[What you are asked to do] Which lines in the records below contain the string "thumbnail"? Copy each of those lines in full, treating uppercase and lowercase as different.

(Records)
** START **
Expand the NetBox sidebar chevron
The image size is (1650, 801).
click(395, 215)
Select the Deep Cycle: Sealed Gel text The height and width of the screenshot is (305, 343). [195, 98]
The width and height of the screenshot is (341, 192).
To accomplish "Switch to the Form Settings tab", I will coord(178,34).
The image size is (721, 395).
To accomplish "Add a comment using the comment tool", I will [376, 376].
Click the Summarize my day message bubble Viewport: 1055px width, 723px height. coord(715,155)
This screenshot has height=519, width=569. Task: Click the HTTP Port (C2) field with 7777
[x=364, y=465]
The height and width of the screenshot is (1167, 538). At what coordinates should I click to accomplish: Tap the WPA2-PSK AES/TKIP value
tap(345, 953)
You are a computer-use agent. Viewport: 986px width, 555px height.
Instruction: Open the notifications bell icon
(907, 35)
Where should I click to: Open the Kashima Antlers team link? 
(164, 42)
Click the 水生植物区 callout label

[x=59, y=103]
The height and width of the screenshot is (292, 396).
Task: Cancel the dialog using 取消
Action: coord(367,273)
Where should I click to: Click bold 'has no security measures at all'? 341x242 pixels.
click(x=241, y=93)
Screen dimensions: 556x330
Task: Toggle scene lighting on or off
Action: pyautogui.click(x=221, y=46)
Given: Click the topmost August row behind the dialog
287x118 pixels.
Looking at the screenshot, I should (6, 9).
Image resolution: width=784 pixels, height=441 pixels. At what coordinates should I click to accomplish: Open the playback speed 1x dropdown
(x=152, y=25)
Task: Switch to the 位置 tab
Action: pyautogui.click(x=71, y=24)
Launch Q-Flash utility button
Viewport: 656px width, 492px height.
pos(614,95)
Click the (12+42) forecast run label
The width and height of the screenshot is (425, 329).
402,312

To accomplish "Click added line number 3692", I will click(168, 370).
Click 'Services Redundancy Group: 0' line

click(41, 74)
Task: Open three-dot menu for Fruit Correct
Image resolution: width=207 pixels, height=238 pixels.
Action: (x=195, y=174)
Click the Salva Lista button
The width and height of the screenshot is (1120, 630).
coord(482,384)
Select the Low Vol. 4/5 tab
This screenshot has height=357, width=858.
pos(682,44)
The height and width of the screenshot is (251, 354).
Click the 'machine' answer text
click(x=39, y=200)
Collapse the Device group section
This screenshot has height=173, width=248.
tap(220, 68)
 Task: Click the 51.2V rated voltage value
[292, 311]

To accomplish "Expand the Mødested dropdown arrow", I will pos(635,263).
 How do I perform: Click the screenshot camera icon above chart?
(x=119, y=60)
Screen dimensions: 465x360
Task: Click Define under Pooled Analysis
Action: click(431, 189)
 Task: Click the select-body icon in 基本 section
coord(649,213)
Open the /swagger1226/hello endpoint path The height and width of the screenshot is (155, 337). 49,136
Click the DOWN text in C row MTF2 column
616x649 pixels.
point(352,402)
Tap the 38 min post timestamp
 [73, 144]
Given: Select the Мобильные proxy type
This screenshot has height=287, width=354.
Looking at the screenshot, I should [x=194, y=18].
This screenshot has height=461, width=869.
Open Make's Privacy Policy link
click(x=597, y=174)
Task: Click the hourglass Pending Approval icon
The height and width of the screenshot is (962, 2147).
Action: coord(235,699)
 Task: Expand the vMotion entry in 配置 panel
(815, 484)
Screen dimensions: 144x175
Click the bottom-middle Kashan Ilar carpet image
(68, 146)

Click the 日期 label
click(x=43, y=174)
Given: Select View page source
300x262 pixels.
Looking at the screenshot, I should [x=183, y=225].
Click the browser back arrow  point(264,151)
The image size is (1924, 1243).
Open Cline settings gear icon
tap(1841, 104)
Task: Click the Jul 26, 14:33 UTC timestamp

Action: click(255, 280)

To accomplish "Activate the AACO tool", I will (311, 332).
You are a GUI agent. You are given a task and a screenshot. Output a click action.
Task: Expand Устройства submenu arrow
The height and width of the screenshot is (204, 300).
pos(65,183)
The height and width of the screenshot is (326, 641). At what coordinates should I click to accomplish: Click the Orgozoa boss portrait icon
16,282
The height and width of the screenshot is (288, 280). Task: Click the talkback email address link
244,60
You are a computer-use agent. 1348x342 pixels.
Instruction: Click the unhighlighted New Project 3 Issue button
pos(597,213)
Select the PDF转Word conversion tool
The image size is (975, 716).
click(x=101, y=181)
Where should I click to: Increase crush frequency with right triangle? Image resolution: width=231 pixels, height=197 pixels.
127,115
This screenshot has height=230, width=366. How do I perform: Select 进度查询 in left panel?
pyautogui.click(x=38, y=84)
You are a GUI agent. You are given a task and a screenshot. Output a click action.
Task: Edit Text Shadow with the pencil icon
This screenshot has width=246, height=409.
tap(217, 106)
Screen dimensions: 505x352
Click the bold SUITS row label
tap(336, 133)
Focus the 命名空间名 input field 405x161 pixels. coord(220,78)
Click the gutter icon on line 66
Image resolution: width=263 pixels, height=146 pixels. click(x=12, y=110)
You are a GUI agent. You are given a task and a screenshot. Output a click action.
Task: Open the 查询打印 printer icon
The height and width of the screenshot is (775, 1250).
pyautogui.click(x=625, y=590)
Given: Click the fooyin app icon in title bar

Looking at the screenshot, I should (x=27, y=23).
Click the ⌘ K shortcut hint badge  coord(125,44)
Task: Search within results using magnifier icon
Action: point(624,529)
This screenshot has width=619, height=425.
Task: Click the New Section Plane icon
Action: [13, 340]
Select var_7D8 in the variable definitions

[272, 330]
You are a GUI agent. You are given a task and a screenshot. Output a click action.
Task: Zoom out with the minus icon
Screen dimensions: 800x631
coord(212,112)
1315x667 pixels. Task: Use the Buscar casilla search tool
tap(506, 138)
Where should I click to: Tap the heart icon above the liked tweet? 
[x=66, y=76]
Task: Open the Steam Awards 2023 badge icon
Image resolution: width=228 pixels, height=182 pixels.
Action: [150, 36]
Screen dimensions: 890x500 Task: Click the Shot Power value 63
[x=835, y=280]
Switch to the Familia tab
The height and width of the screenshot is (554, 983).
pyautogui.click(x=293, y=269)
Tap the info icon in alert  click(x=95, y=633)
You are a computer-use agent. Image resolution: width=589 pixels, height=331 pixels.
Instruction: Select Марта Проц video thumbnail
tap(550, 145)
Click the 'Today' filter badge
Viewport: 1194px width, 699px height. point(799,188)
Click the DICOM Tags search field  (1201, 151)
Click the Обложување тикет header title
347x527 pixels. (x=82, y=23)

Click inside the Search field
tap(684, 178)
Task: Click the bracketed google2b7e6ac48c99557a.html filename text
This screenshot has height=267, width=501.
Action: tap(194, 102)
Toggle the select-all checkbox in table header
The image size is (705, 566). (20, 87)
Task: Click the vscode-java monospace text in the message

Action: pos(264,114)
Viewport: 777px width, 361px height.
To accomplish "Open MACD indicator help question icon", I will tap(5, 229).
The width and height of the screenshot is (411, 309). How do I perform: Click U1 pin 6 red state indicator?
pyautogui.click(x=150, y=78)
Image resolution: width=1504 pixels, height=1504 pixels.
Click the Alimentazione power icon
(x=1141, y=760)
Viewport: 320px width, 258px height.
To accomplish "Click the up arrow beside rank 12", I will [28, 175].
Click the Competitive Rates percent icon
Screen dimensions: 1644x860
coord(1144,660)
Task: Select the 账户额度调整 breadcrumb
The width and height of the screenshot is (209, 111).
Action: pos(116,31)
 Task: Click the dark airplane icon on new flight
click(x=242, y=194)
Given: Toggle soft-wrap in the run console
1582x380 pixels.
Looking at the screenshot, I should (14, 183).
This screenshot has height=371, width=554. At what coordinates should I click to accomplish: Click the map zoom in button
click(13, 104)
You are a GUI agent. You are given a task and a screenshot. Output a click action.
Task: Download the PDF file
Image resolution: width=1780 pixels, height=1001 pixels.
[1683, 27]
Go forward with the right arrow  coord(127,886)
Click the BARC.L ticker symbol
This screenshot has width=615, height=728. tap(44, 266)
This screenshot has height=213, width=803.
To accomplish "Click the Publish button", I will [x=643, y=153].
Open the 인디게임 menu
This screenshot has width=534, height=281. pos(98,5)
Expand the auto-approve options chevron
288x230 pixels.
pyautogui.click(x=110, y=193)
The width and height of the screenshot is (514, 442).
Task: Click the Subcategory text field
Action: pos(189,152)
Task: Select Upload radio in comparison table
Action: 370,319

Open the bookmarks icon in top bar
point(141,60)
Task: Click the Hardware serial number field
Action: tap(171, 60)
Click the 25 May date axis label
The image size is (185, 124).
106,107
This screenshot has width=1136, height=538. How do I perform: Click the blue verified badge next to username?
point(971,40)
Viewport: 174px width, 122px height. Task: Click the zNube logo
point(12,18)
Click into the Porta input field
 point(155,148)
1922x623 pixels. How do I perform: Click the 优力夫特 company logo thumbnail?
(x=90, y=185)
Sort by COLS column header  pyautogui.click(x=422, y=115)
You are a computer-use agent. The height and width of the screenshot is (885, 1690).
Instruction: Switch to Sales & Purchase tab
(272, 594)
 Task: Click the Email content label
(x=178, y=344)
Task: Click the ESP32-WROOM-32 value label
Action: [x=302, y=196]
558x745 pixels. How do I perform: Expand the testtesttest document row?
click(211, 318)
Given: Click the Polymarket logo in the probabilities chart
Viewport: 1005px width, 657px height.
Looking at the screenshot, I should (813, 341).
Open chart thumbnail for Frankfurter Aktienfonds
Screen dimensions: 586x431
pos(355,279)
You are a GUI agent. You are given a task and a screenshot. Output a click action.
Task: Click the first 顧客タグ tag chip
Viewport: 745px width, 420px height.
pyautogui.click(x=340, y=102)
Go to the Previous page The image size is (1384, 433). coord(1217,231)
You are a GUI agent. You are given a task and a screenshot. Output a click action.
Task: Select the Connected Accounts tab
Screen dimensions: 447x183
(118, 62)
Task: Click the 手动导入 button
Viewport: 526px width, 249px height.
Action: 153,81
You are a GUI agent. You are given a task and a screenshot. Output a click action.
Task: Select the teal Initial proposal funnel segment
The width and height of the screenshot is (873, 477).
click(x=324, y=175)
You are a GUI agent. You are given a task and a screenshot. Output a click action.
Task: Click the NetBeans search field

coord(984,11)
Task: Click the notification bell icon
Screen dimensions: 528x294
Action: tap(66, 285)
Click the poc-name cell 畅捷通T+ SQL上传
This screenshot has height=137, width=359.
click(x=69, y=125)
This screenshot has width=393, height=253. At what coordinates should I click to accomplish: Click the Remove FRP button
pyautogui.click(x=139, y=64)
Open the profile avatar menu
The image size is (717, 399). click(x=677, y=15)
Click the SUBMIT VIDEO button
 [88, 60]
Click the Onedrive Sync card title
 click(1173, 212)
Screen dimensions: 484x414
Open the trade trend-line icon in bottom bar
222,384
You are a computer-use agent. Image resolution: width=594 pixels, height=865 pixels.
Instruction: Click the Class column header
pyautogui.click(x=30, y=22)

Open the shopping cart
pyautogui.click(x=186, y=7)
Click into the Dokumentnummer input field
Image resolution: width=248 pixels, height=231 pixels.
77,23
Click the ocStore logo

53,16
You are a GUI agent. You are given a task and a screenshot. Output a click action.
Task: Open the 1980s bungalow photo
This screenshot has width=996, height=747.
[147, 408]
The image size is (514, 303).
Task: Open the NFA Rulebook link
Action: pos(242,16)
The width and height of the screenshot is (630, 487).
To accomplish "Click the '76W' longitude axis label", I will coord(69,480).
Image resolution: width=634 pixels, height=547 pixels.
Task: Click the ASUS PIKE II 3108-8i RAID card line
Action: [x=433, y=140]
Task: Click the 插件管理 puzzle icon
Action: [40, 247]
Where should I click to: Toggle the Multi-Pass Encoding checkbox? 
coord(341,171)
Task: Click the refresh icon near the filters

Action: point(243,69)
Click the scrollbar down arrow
** END **
[Solved problem]
Instruction: Select Марта Проц video thumbnail
1922x623 pixels. How do I perform: Click the 优力夫特 company logo thumbnail?
Open chart thumbnail for Frankfurter Aktienfonds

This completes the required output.